(Stored data)
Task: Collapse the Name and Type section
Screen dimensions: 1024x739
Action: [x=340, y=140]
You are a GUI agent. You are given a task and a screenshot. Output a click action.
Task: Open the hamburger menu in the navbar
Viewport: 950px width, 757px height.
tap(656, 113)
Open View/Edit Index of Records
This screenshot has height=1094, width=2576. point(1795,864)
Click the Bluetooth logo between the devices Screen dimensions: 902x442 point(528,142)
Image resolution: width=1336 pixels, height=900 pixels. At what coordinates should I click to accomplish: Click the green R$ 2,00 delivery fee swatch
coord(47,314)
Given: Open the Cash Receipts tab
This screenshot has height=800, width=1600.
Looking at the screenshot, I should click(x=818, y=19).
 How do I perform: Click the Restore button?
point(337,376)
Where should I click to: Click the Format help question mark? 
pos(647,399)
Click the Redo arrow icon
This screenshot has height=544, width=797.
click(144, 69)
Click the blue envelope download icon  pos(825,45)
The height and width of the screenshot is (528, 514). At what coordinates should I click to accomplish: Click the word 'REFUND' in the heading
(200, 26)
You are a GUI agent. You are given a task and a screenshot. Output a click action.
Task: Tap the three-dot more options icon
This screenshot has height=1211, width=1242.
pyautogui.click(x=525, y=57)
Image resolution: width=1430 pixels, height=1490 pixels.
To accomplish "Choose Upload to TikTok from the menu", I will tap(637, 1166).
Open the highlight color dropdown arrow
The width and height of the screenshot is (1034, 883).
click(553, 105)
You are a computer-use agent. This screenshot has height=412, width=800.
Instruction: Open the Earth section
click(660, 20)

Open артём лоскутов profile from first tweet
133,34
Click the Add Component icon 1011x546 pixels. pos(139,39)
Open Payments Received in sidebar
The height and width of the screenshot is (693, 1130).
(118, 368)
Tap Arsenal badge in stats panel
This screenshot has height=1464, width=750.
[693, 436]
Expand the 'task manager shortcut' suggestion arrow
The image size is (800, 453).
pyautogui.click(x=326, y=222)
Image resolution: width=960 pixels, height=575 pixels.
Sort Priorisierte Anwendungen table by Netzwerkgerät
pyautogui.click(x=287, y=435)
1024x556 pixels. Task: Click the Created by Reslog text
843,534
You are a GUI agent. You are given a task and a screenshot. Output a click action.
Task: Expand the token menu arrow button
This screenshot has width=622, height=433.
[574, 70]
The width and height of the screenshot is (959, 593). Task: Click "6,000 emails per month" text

Task details: The data must be given again in full. Keep every line identical.

Solution to the exercise:
Task: Collapse the Name and Type section
Screen dimensions: 1024x739
Action: [x=340, y=140]
You are a GUI agent. You are given a task and a screenshot. Output a click action.
Task: Open the hamburger menu in the navbar
Viewport: 950px width, 757px height.
tap(656, 113)
Open View/Edit Index of Records
This screenshot has height=1094, width=2576. point(1795,864)
Click the Bluetooth logo between the devices Screen dimensions: 902x442 point(528,142)
Image resolution: width=1336 pixels, height=900 pixels. At what coordinates should I click to accomplish: Click the green R$ 2,00 delivery fee swatch
coord(47,314)
Given: Open the Cash Receipts tab
This screenshot has height=800, width=1600.
Looking at the screenshot, I should click(x=818, y=19).
 How do I perform: Click the Restore button?
point(337,376)
Where should I click to: Click the Format help question mark? 
pos(647,399)
Click the Redo arrow icon
This screenshot has height=544, width=797.
click(144, 69)
Click the blue envelope download icon  pos(825,45)
The height and width of the screenshot is (528, 514). At what coordinates should I click to accomplish: Click the word 'REFUND' in the heading
(200, 26)
You are a GUI agent. You are given a task and a screenshot. Output a click action.
Task: Tap the three-dot more options icon
This screenshot has height=1211, width=1242.
pyautogui.click(x=525, y=57)
Image resolution: width=1430 pixels, height=1490 pixels.
To accomplish "Choose Upload to TikTok from the menu", I will tap(637, 1166).
Open the highlight color dropdown arrow
The width and height of the screenshot is (1034, 883).
click(553, 105)
You are a computer-use agent. This screenshot has height=412, width=800.
Instruction: Open the Earth section
click(660, 20)

Open артём лоскутов profile from first tweet
133,34
Click the Add Component icon 1011x546 pixels. pos(139,39)
Open Payments Received in sidebar
The height and width of the screenshot is (693, 1130).
(118, 368)
Tap Arsenal badge in stats panel
This screenshot has height=1464, width=750.
[693, 436]
Expand the 'task manager shortcut' suggestion arrow
The image size is (800, 453).
pyautogui.click(x=326, y=222)
Image resolution: width=960 pixels, height=575 pixels.
Sort Priorisierte Anwendungen table by Netzwerkgerät
pyautogui.click(x=287, y=435)
1024x556 pixels. Task: Click the Created by Reslog text
843,534
You are a GUI agent. You are given a task and a screenshot. Output a click action.
Task: Expand the token menu arrow button
This screenshot has width=622, height=433.
[574, 70]
The width and height of the screenshot is (959, 593). Task: Click "6,000 emails per month" text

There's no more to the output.